The Newsroom Recap: Heavy on the Heartache, Light on the News

For this show to flourish, both the characters and Aaron Sorkin need to dial back the personal problems.


Sunday night's episode of HBO's The Newsroom picked up with News Night gaining steam after breaking a big story about the BP oil leak. With the ACN cable news show resting on its newly-donned laurels, a train wreck of a broadcast about Arizona's immigration law unfurls, leaving many worried that the new team is destined to fail. While the entire group floundered, key characters were also victims of their own personal catastrophes, as past and present romances saw their own public misfortunes.
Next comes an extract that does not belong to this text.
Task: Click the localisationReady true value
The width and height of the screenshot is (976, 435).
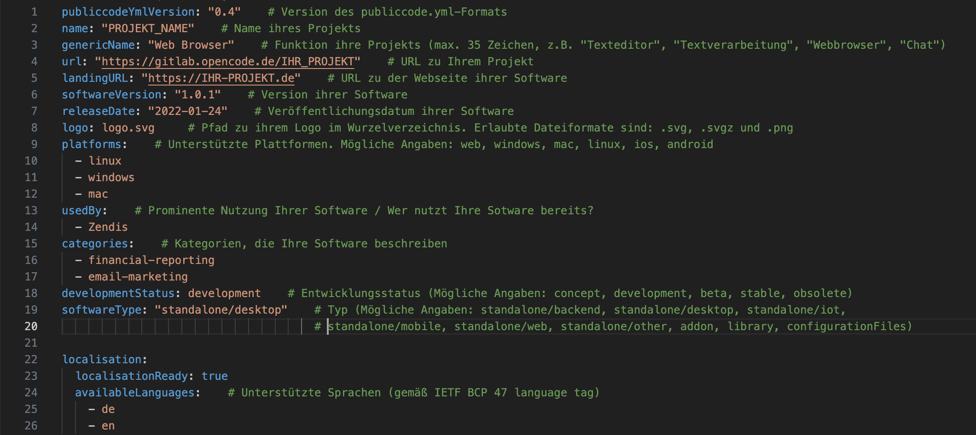Action: [x=215, y=376]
Despite the calamitous sub-plots, the episode itself was clunky, as writer and producer Aaron Sorkin struggles to find the focus of his latest show. "Is it going to be about what happens in a newsroom, or is it going to be about a love story, and whatever happens in the newsroom doesn't matter as much?" asks Jessica Stuart, a 15-year television veteran who has worked in cable and network news.
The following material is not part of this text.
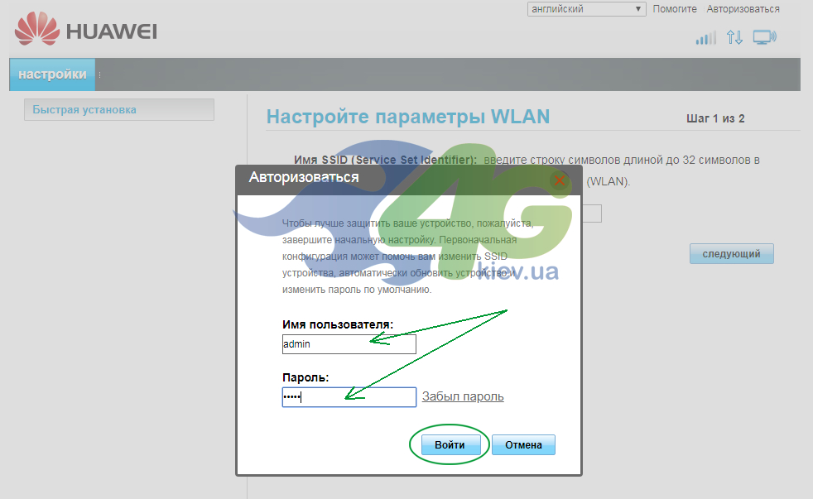Check the signal strength bars icon
The height and width of the screenshot is (499, 813).
[x=705, y=38]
In Sunday's episode, News Night's executive producer MacKenzie McHale outlines for her staff "News Night 2.0," her strategy to reboot cable news. Planning a big broadcast on SB 1070, Arizona's immigration law, brings out the staff's political views, with young staffers voicing their concerns for the welfare of undocumented young people (prototype "DREAMers"), and anchor Will McAvoy barking (as seems to be his only mode of expression) concerns about American jobs taken by illegal immigrants. "I think personal politics do get subtly integrated into how staffs cover the news today. However, it's certainly not as blatant or inflated as it appeared in this episode," explains Stuart, who discussed the accuracy of Sorkin's portrayal of a cable newsroom in E-mail and over the phone.

[See a collection of political cartoons on immigration.]
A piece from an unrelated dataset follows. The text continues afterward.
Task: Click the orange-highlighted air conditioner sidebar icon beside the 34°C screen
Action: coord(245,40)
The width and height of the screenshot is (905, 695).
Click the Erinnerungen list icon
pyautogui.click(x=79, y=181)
In assistant producer Maggie Jordan's pre-interview with a representative of Arizona Gov. Jan Brewer, who is scheduled to appear on News Night to defend the law, it's not Maggie's political views that cause problems, as her supervisors warn. Rather, a dig she makes on the Brewer staffer's sexual history (Maggie briefly dated him in college) costs the broadcast its star guest. That the pre-interview carries  high stakes is accurate, according to Stuart. "Over the years, as the power shift has changed, in my opinion, between the networks and the interviewee, I think that the pre-interview has become more of a political dance….A botched pre-interview can definitely cost a guest." However, Stuart has a hard time believing that Maggie would have been so reckless. "If you are a young and hungry associate producer, as they're trying to make her out to be, you're not going to screw that up. You're not going to do anything to jeopardize that live television interview."

MacKenzie also lets her personal concerns compromise her professional reputation, sending Will McAvoy an E-mail about the demise of their romantic relationship that instead hit every inbox the media company holds. (We later learn 178,000 people received the embarrassing note.) "That E-mail situation is really common," says Stuart, stressing that everybody in the business could tell a story of an E-mail sent to the wrong recipient.

[What Aaron Sorkin Got Right (And Wrong) in The Newsroom.]

When the episode puts aside all of the heartache to focus on business of news, we see Will worried about the ratings, meeting up with the network ratings expert, even as MacKenzie has instructed him to be more concerned with the quality of the show's content rather than its viewership.

The content-verse-ratings debate is "the most fascinating," according to Stuart. "Everybody is watching [the ratings numbers]. For an anchor, it becomes a negotiation tool for the next contract. It is a business. When the ratings go down, it is easy to blame the anchor."

The tension between Will and MacKenzie grows as the show prepares to go live. Brewer has canceled her appearance after Maggie's gaffe, leaving the staff scrambling to assemble a haphazard panel—a beauty pageant runner-up, a racist professor, and a militia man—to discuss the law. "In this day and age you get that last-minute cancellation and you have to fill the time. That 8 o'clock hour, that 9 o'clock hour is going to come no matter what, so you have to fill it," says Stuart. Will tries his best to "carry" the interview, a challenge real anchors sometimes face."You'll notice how he actually handled it...[anchors will] stop asking questions, and start making leading statements," Stuart explains. Not even Will can save the doomed broadcast as the rest of the staff watches in horror. "I have been Maggie, thinking, 'This is the end of my career.'" says Stuart.